Before reading this article, try to answer this question: How many military bases does the United States have in other
countries: a) 100; b) 300; c) 700; or d) 1,000.
According to the Pentagon's own list PDF, the answer is around 865, but if you include the new bases in Iraq and Afghanistan it is over a thousand. These thousand bases constitute 95 percent of all the military bases any country in the world maintains on any other country's territory. In other words, the United States is to military bases as Heinz is to ketchup.
The old way of doing colonialism, practiced by the Europeans, was to take over entire countries and administer them. But this was clumsy. The United States has pioneered a leaner approach to global empire. As historian Chalmers Johnson says, "America's version of the colony is the military base." The United States, says Johnson, has an "empire of bases."
These bases do not come cheap.
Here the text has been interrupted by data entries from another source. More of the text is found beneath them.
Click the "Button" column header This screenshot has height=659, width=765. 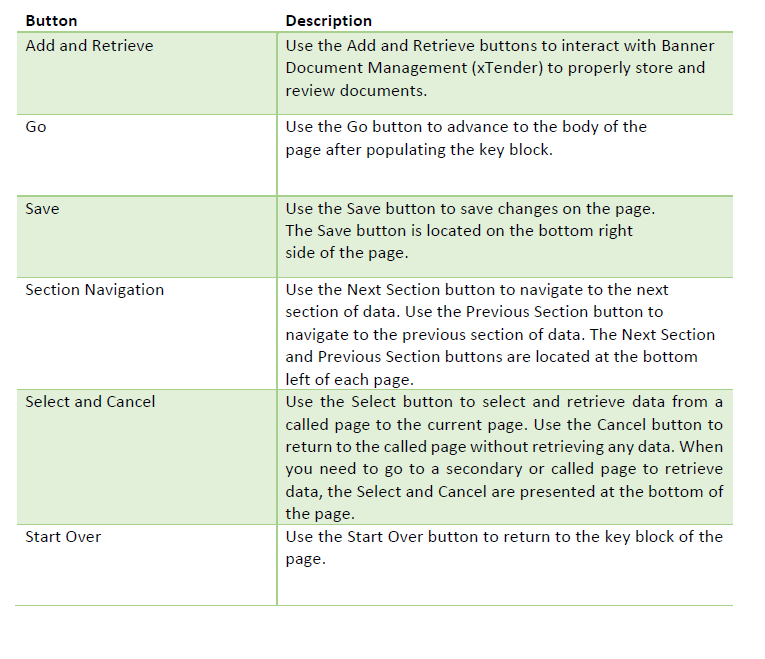coord(51,20)
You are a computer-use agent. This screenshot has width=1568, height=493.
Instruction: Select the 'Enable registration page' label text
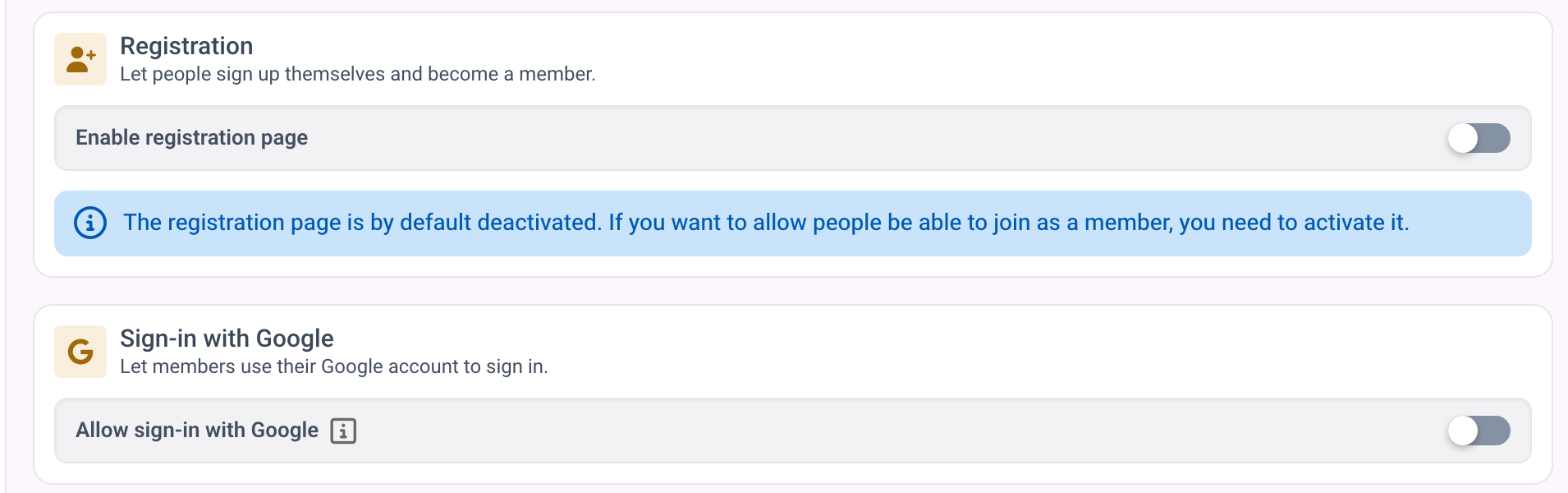pos(191,137)
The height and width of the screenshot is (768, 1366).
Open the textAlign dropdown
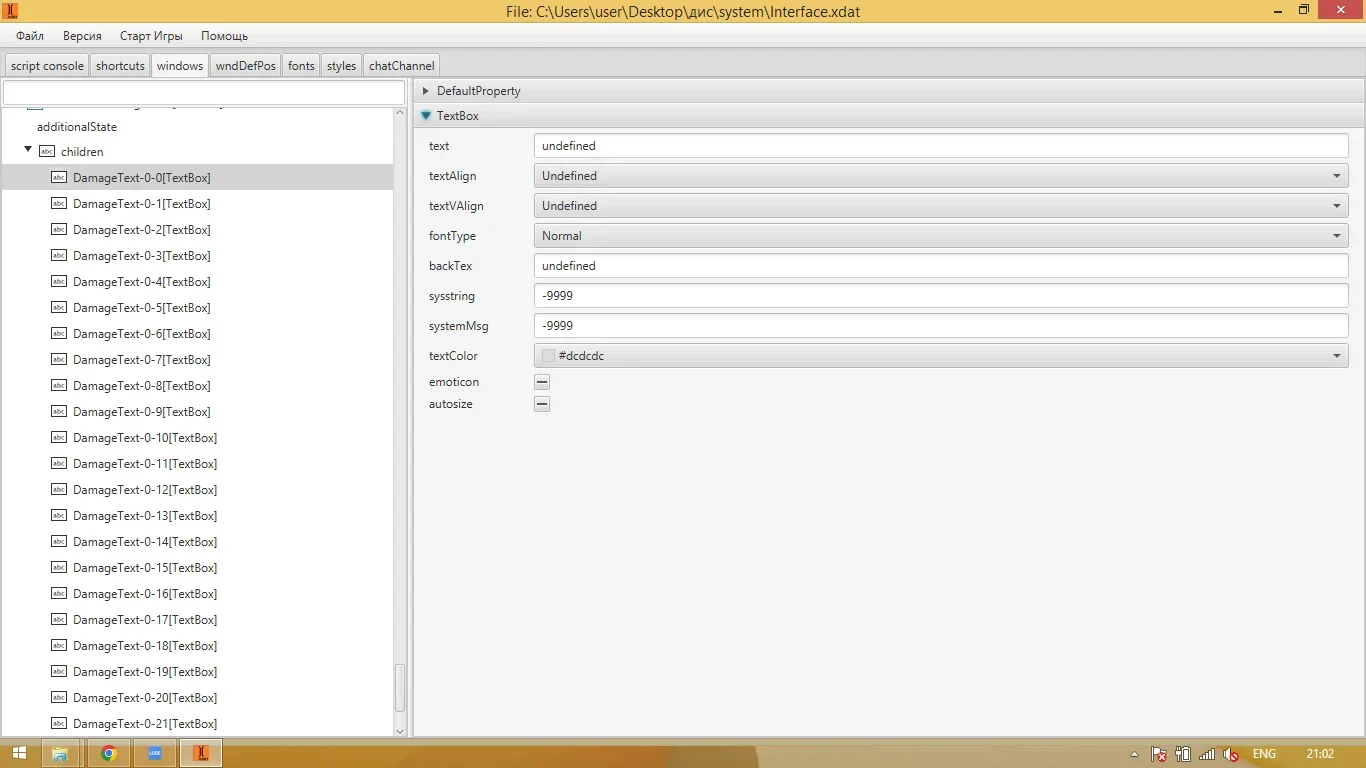click(x=940, y=176)
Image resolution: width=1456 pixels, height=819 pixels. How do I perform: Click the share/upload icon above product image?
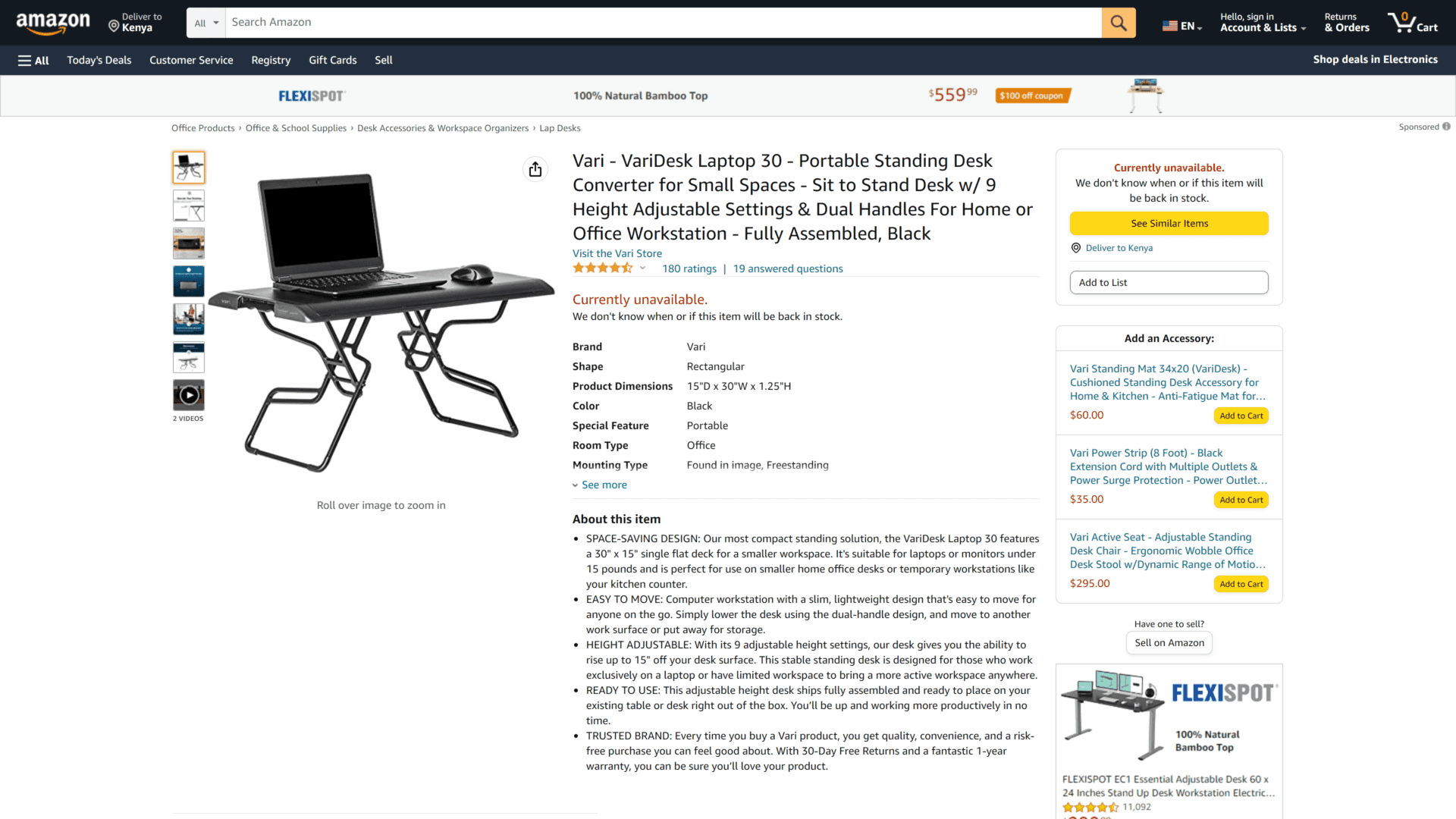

Excluding U.S. bases in Afghanistan and Iraq, the United States spends about $102 billion a year to run its overseas bases, according to Miriam Pemberton of the Institute for Policy Studies. And in many cases you have to ask what purpose they serve. For example, the United States has 227 bases in Germany. Maybe this made sense during the Cold War, when Germany was split in two by the iron curtain and U.S. policy makers sought to persuade the Soviets that the American people would see an attack on Europe as an attack on itself. But in a new era when Germany is reunited and the United States is concerned about flashpoints of conflict in Asia, Africa, and the Middle East, it makes as much sense for the Pentagon to hold onto 227 military bases in Germany as it would for the post office to maintain a fleet of horses and buggies.
Drowning in red ink, the White House is desperate to cut unnecessary costs in the federal budget, and Massachusetts Cong. Barney Frank, a Democrat, has suggested that the Pentagon budget could be cut by 25 percent. Whether or not one thinks Frank's number is politically realistic, foreign bases are surely a lucrative target for the budget cutter's axe. In 2004 Donald Rumsfeld estimated that the United States could save $12 billion by closing 200 or so foreign bases. This would also be relatively cost-free politically since the locals who may have become economically dependent upon the bases are foreigners and cannot vote retribution in U.S. elections.
Yet those foreign bases seem invisible as budget cutters squint at the Pentagon's $664 billion proposed budget. Take the March 1st editorial in the New York Times, "The Pentagon Meets the Real World." The Times's editorialists called for "political courage" from the White House in cutting the defense budget. Their suggestions? Cut the air force's F-22 fighter and the navy's DDG-1000 destroyer and scale back missile defense and the army's Future Combat System to save $10 billion plus a year. All good suggestions, but what about those foreign bases?
Even if politicians and media pundits seem oblivious to these bases, treating the stationing of U.S. troops all over the world as a natural fact, the U.S. empire of bases is attracting increasing attention from academics and activists--as evidenced by a conference on U.S. foreign bases at American University in late February. NYU Press just published Catherine Lutz's Bases of Empire, a book that brings together academics who study U.S. military bases and activists against the bases. Rutgers University Press has published Kate McCaffrey's Military Power and Popular Protest, a study of the U.S. base at Vieques, Puerto Rico, which was closed in the face of massive protests from the local population. And Princeton University Press is about to publish David Vine's Island of Shame--a book that tells the story of how the United States and Britain secretly agreed to deport the Chagossian inhabitants of Diego Garcia to Mauritius and the Seychelles so their island could be turned into a military base. The Americans were so thorough that they even gassed all the Chagossian dogs. The Chagossians have been denied their day in court in the United States but won their case against the British government in three trials, only to have the judgment overturned by the highest court in the land, the House of Lords. They are now appealing to the European Court of Human Rights.